*TEXT PASSAGE:*
..........
Responding to young people who were present at the Orleans Fire

Tracy Lamperti, Board Certified Expert of Traumatic Stress


Hundreds of families/children were present last night at the Orleans Fireworks display and found themselves too close for comfort to the unexpected fire that erupted at the end.  The statistics show that among direct witnesses to even fatal traumatic events such as 9/11 and the marathon bombing, less than half go on to experience symptoms of post-traumatic stress disorder, possibly as few as 20%.  The event last night certainly pales in comparison to a traumatic event where lives are lost or serious injuries are sustained, however, it is important to recognize that there are needs of those who were present, and that while some thought the event was simply exciting, others experienced the event as acutely stressful.  Following are some tips about how to approach children about this event.

  • Censor, censor, censor!

I was just at the Superette picking up a few things.  EVERYONE was talking about it.  (Well, not everyone.)  Everyone has a commentary.  Some people give an account with great emotion in their voice and strong opinion.  Our children don’t need to hear adults expressing “Big Emotion.”  It is ok to say to your children when you get back into the car, something like, “People can get caught up in the excitement of it all!  Let’s try to remember that everyone got out safe and sound and the emergency personnel did a great job helping everyone stay protected.”  Be careful of your own conversation on the phone and at home with family and friends.  It is important that your children not be witness to the “drama aftermath.”
..........
*SUPPLIED DATA:*
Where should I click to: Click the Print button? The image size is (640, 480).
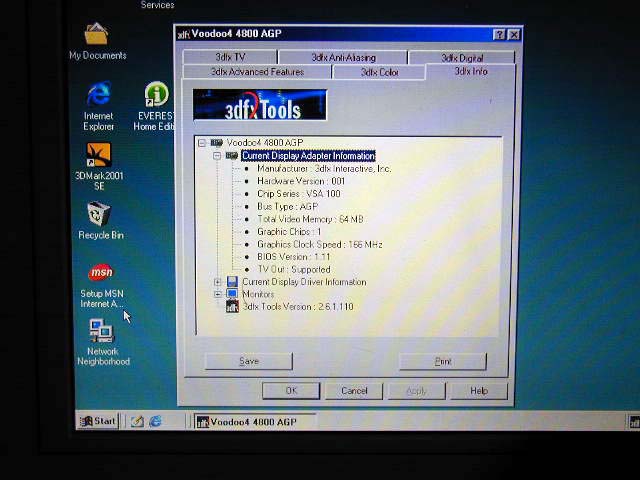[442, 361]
..........
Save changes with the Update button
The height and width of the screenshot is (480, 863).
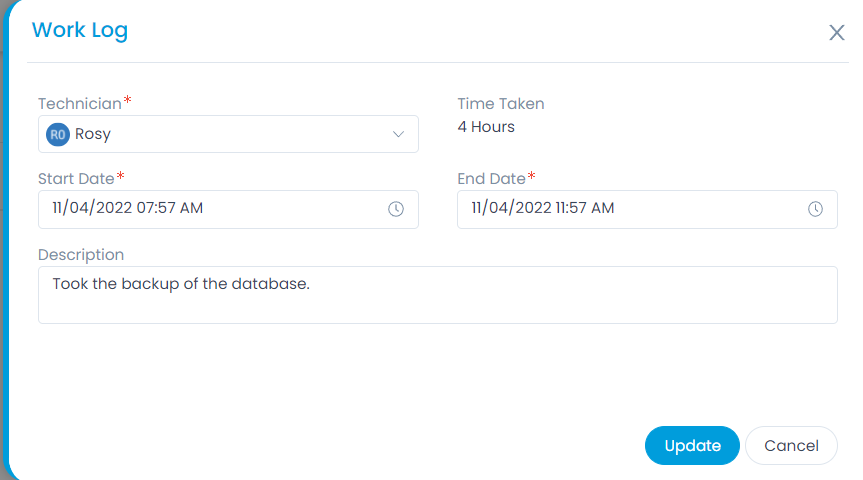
..........
*EXERCISE TASKS:*
(a) In one to three sentences, explain why the Orleans Fire article advises parents to be careful about what they say around their children.
(b) Resume the Orleans Fire article from the point where it stops.
The material is unrelated to the text and stands apart from it.

*OUTPUTS IN ORDER:*
(a) Adults are giving accounts of the fire with great emotion and strong opinion, and children don't need to hear them express "Big Emotion." The article says it is important that children not witness the "drama aftermath."

(b)
  • Model calm and containment.

Our children are watching others but the ones with the strongest influence are their parents.  They will mirror your response in more cases than not.

  • Ask, check-in and ask again if your children want to talk about it.

People benefit from being allowed to share their own experience, in their own words, and having loved ones be good listeners.  Some good questions are, “What was it like for you when you realized a fire had started?”  “What were you thinking when I quickly said, let’s get our things and get to the car?”  Try to avoid statements that assign feelings that may not be accurate, such as, “You must have been terrified!”  “How awful for a child to experience something like that.”  Once there have been a few talks about it, let it rest.  Check in with your children about other aspects of their life and look for cues, IF there are any, that your child wants to talk some more about it.  A few weeks later is a good time, such as around the dinner table, to bring it up again, “Has anyone been thinking about the night of the fireworks?”  If so, give turns to talk and listen.

  • Try to avoid strong commentary.

As I might be thinking, “Come on, why didn’t they call it because of the wind!?  What were they thinking!”  “Who’s to blame?” kind of thinking.  Our children don’t need to sort out the blame or feel conflict or dissension, especially if YOU really wanted to pack up the kids and go and your husband said it’s too windy, but you won.

  • Experience safe and healthy fire.

If you have a back yard fire pit, get it going.  Be very safe and talk openly about how you are being safe.  How is the wind?  Is long hair tied back? Is there water within reach?  How do we put it out and make sure it is out?  Are sparks falling on dry grass?  Use the opportunity to talk about fire safety.  Let your children beckon the question, “I think it was too windy to have fireworks that night.”    If you don’t have a fire pit, light a candle at the table for dinner and include some points about safety.

  • Reinforce the fact that the outcome was positive.

Talk about the fire and police departments and what their roles were and the fact that there were no injuries and the fire was extinguished quickly.

  • Trauma/Acute Stress affects the brain on some level.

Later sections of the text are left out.